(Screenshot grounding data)
************

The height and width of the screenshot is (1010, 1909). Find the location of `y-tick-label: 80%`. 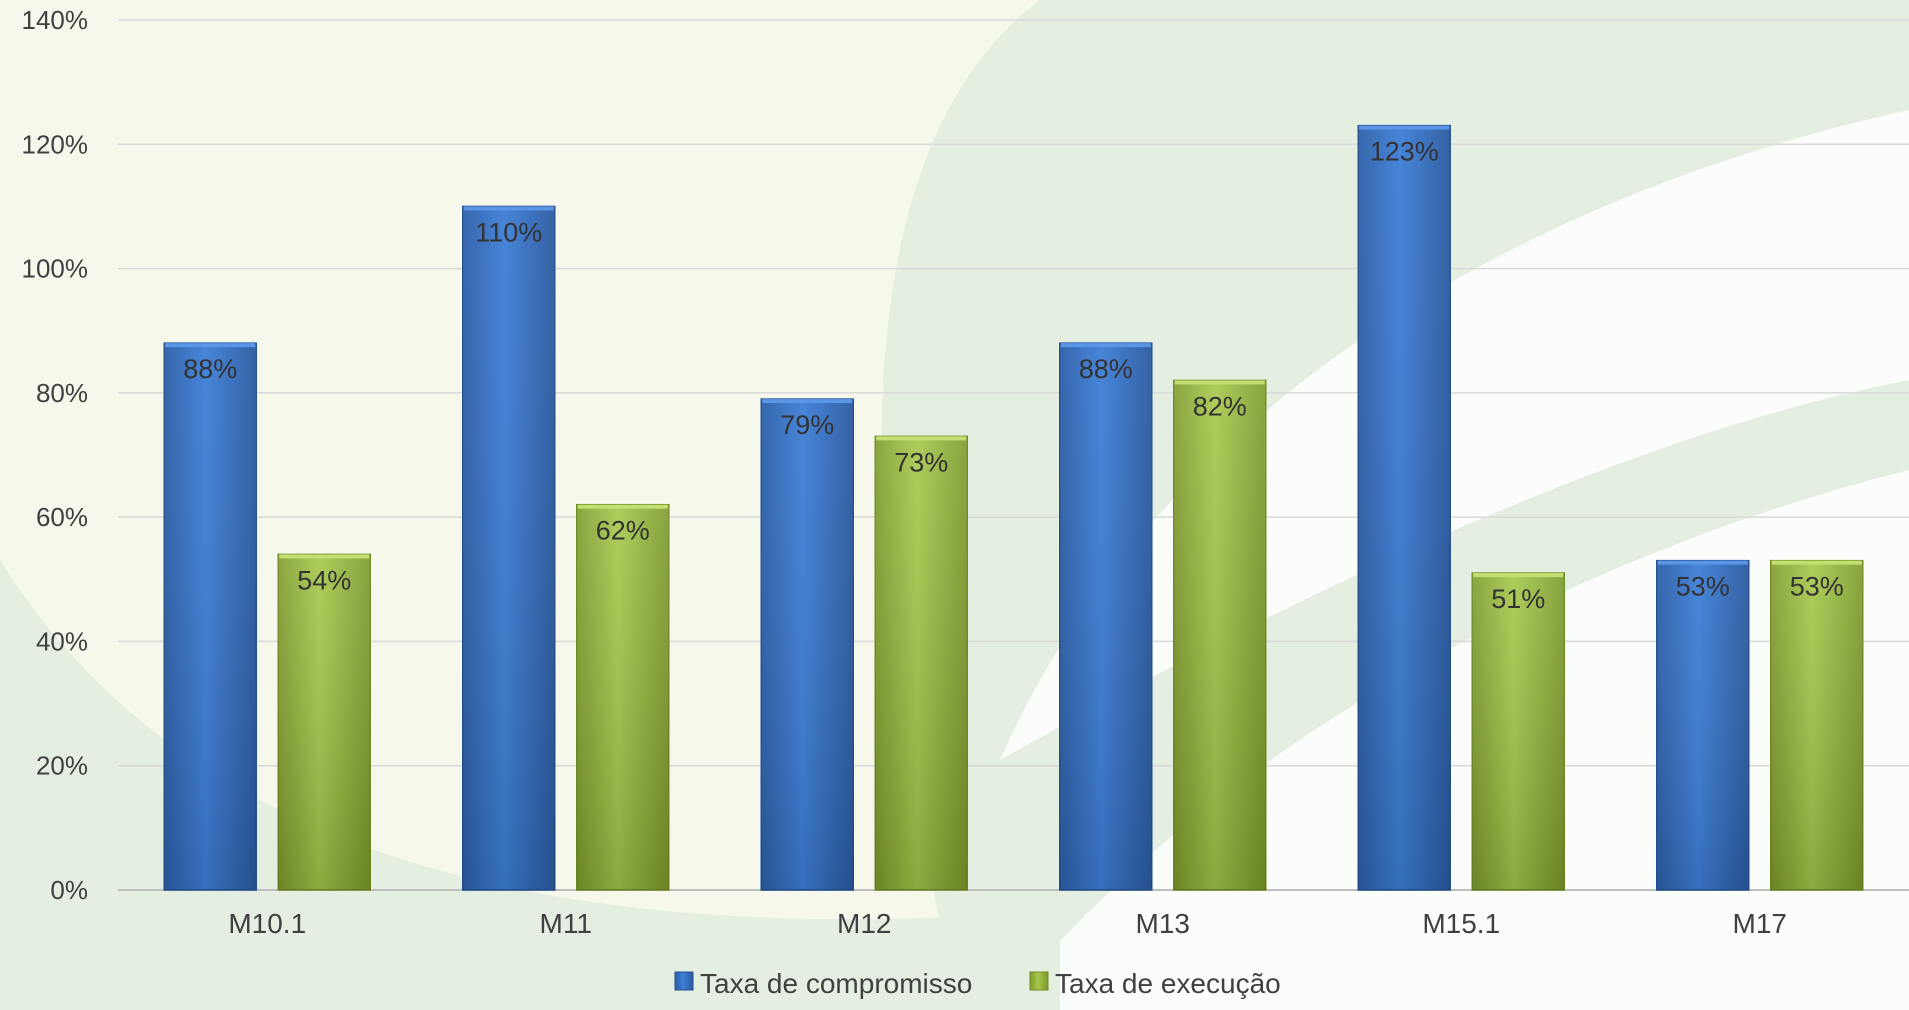

y-tick-label: 80% is located at coordinates (62, 393).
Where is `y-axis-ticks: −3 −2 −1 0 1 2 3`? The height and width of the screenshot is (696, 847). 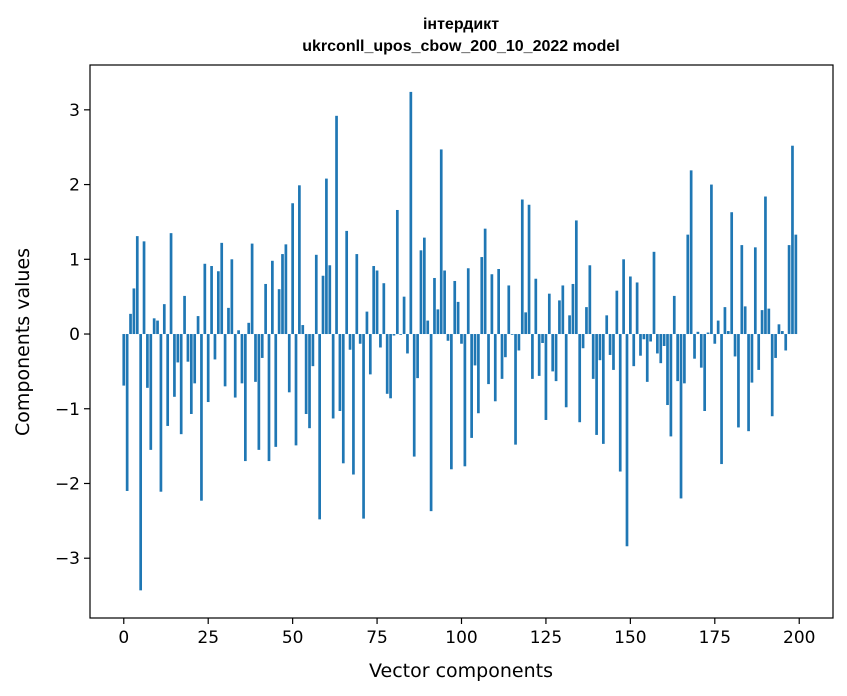 y-axis-ticks: −3 −2 −1 0 1 2 3 is located at coordinates (72, 335).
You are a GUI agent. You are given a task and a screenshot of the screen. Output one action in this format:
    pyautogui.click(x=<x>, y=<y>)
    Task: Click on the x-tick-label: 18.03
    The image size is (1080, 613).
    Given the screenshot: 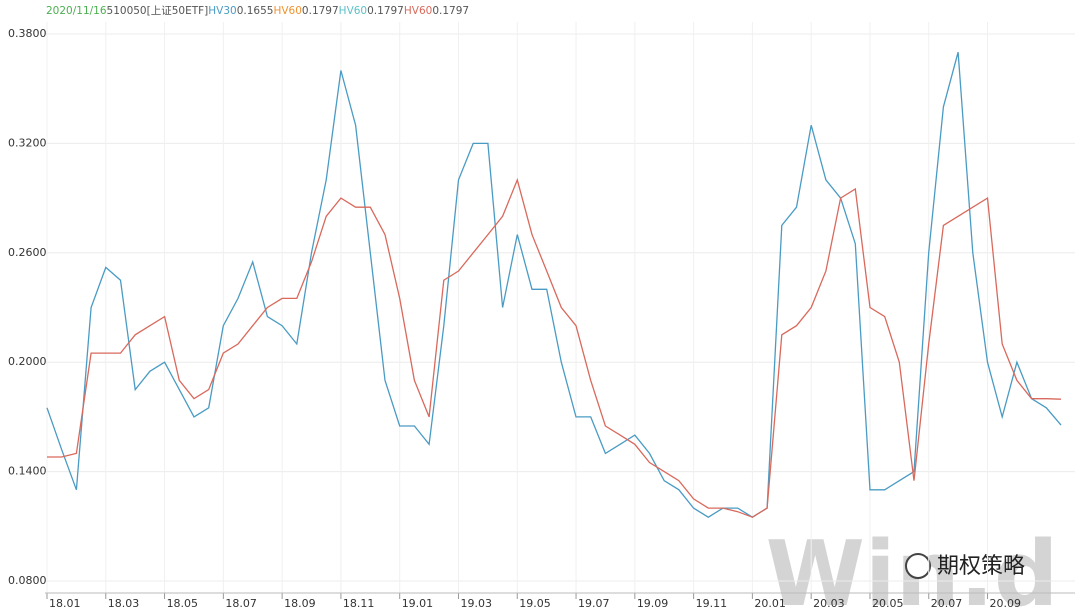 What is the action you would take?
    pyautogui.click(x=124, y=604)
    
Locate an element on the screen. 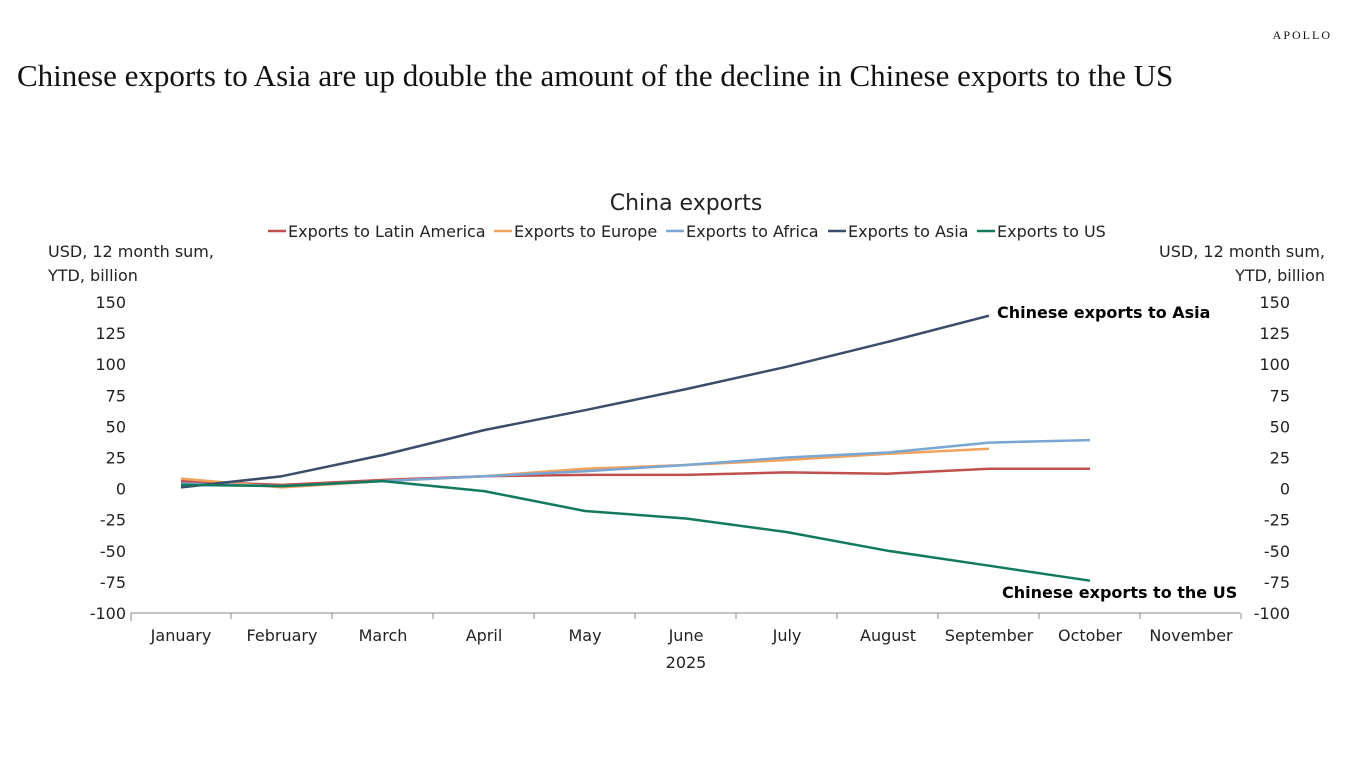 The width and height of the screenshot is (1366, 768). right-y-tick-label: -50 is located at coordinates (1277, 552).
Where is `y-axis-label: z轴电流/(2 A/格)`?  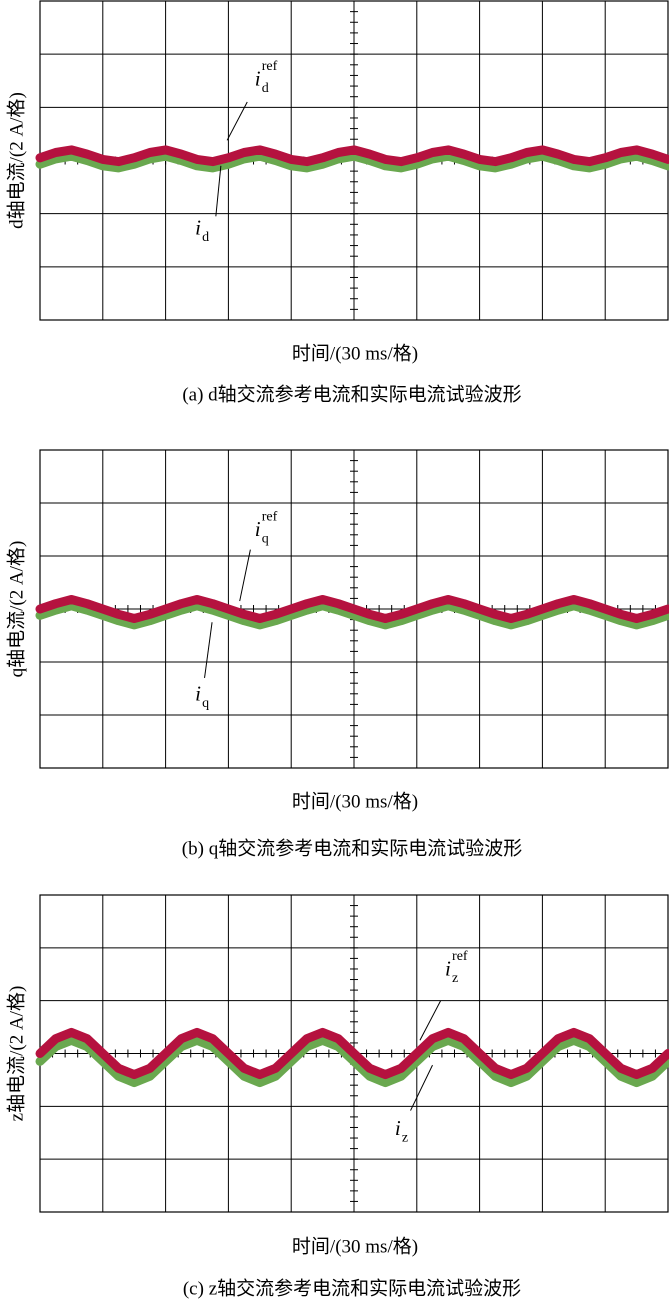
y-axis-label: z轴电流/(2 A/格) is located at coordinates (16, 1054).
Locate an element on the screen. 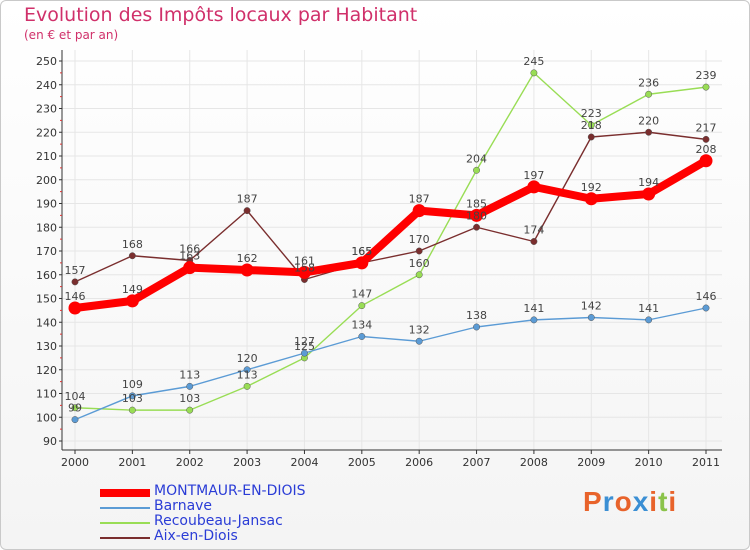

************

**Exercise prompt**
Rewrite the data as a numbered list, from the start through the line containing "y-tick-label: 80% is", leaving out blank lines. Omit the pictures.

**Output**
1. The height and width of the screenshot is (1010, 1909). Find the location of `y-tick-label: 80%`. 
2. y-tick-label: 80% is located at coordinates (62, 393).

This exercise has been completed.